Trabalho, esforço e recompensa

segunda-feira, 08 de outubro de 2012
por Jornal A Voz da Serra

Leonardo da Cunha Pinheiro


Graças à gentileza deste Jornal, que graciosamente publicou na íntegra um artigo por mim enviado na semana passada, vários conhecidos me abordaram questionando o fato de eu não ter mencionado os temas relacionados ao meio ambiente e a segurança pública como prioridades a serem tratadas na futura gestão do município. Outros expressaram dúvidas a respeito da forma de viabilizar as propostas feitas por mim para a melhoria da educação pública no município. Naturalmente o espaço (embora generoso) não me permitiu abordar todos estes temas em profundidade e por isso tentarei encaminhar um pouco mais alguns deles.

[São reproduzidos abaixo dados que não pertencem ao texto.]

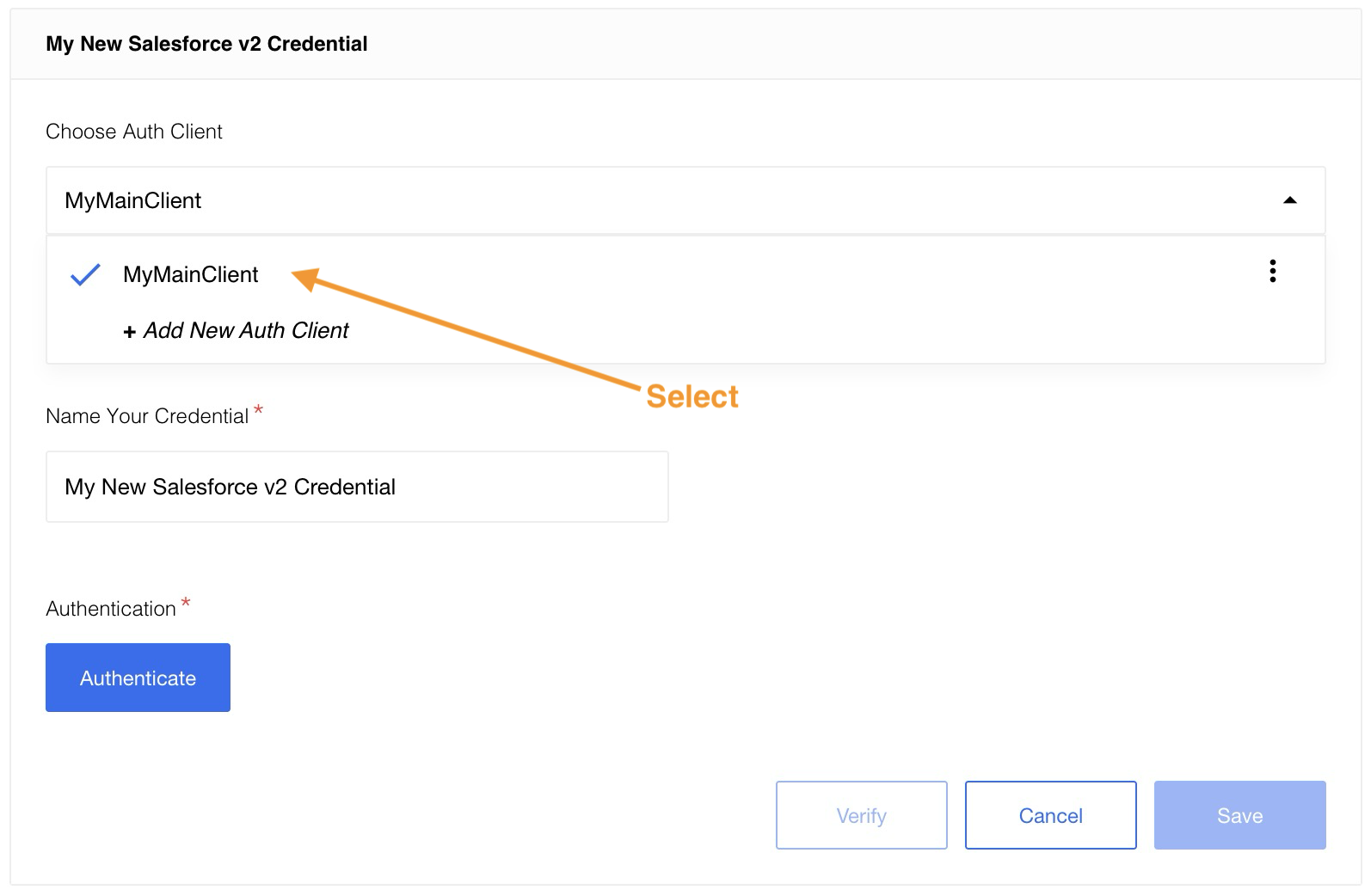
Task: Click the Authentication section label
Action: (111, 609)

Uma das principais preocupações levantadas dizia respeito à questão ambiental e do grave problema do lixo na cidade—tema esse inclusive que tem merecido a cobertura regular e vigilante desse jornal além da manifestação recorrente de diversos leitores—haja vista por exemplo a repercussão da matéria sobre o estado de abandono e a sujeira das ruas na região das Braunes.

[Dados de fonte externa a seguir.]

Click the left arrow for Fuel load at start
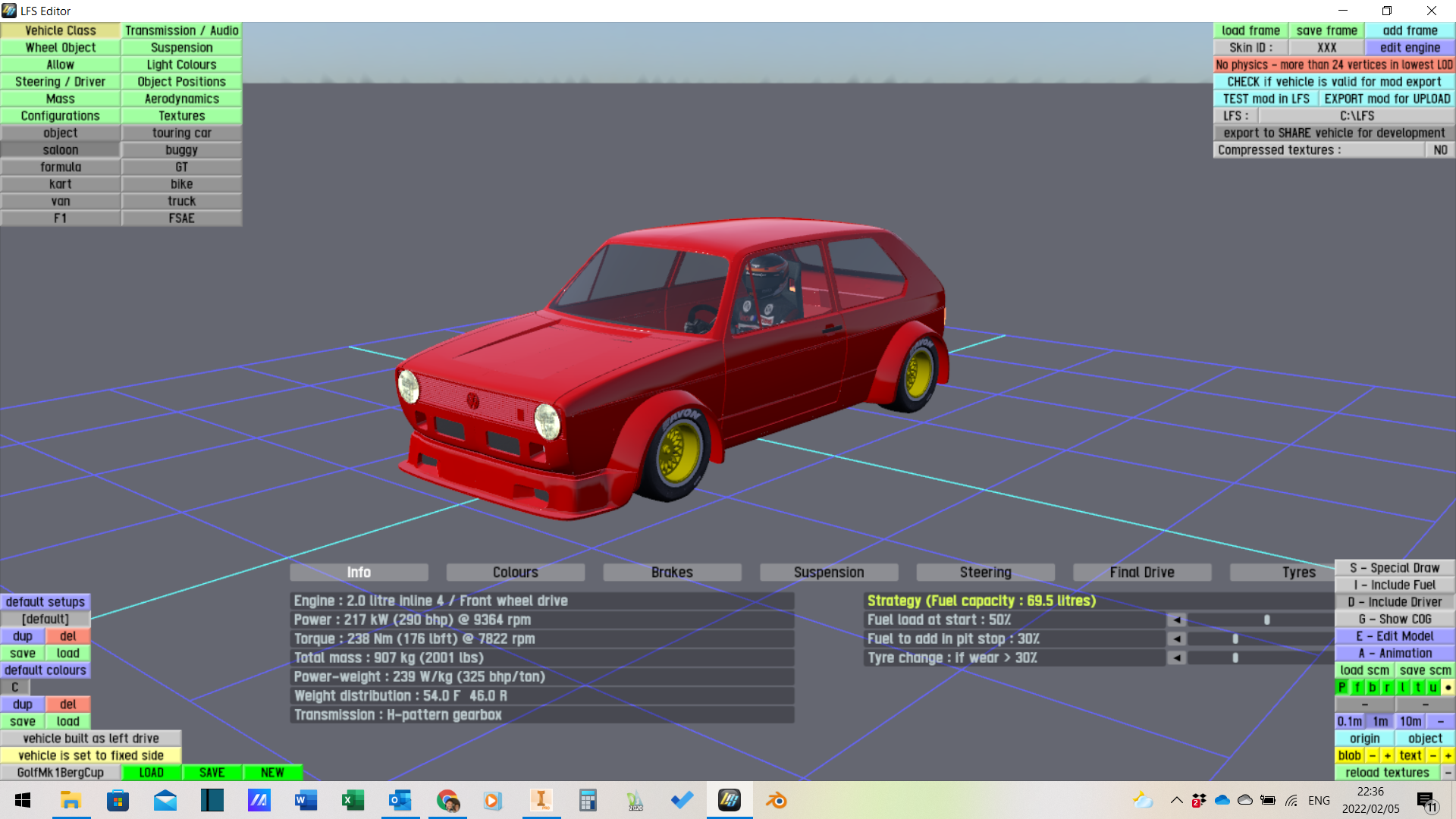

Nova Friburgo vive o efeito “metrô ao contrário”. Explico: é sabido que as instalações do metrô são muito limpas, em parte porque são permanentemente cuidadas, mas também porque em boa medida a maioria das pessoas, ao entrar num ambiente asseado, se sentem inibidas a jogarem o lixo em qualquer lugar. Mas em nossa cidade estamos testemunhando o efeito contrário: o abandono e a sujeira persistente das vias públicas, aliada à falta de varrição adequada, à ausência da coleta regular de entulhos residenciais e comerciais, a falta de fiscalização dos terrenos baldios e o acúmulo de detritos principalmente a partir de janeiro de 2011, têm provocado uma piora permanente do quadro ambiental. Basta reparar no crescente número de estradas vicinais (algumas bem próximas ao centro, como a Estrada Velha de Amparo, na região da Fazenda Bela Vista) que tem se transformado em verdadeiros vazadouros de lixo clandestino—trazidos inclusive por empresas de caçamba que depositam, em plena luz do dia e à beira das estradas, restos de obras e entulhos ou por pessoas que lançam seu lixo doméstico sem nenhuma cerimônia. 

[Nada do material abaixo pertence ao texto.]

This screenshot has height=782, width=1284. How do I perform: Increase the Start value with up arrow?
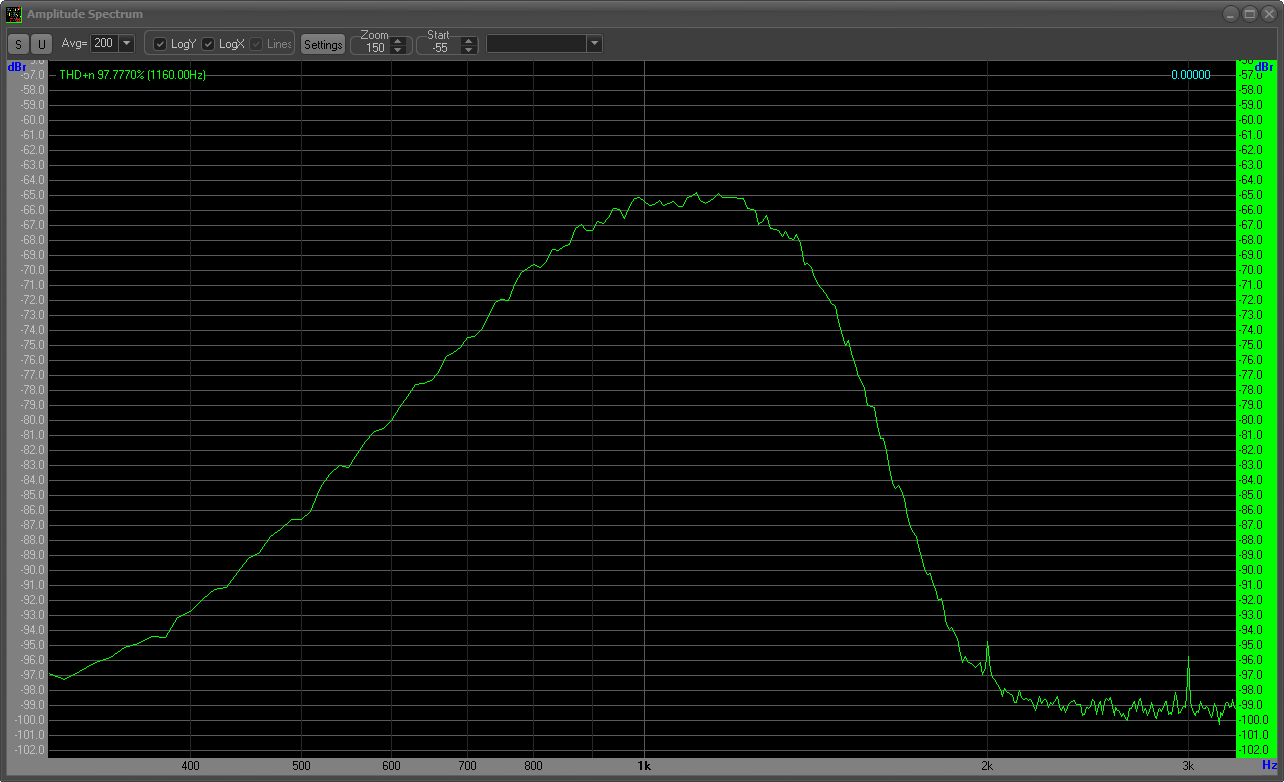(468, 40)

Se já está sujo, que diferença faz jogar mais um saquinho de lixo num terreno baldio aqui ou arremessar uma garrafa pet num rio acolá? O fenômeno piorou sensivelmente após a tragédia, quando—associada à degradação da paisagem provocada pelos inúmeros deslizamentos e os detritos daí derivados—juntou-se o acúmulo de milhares de pilhas de destroços espalhados por centenas de ruas em diversos bairros, o que contribuiu para o desânimo coletivo em relação à limpeza pública. Esse mesmo desânimo estimula o desrespeito e a falta de zelo pela coisa pública, reforçando um ciclo vicioso que é agravado ainda mais pela inércia do poder público. Nos últimos anos e especialmente após o ocorrido em 2011, o governo foi negligente ao deixar de organizar uma força-tarefa para limpeza e remoção dos entulhos espalhados pelas comunidades, repercutindo uma percepção negativa que estamos vivendo no império da desordem e do descuido com os bens coletivos.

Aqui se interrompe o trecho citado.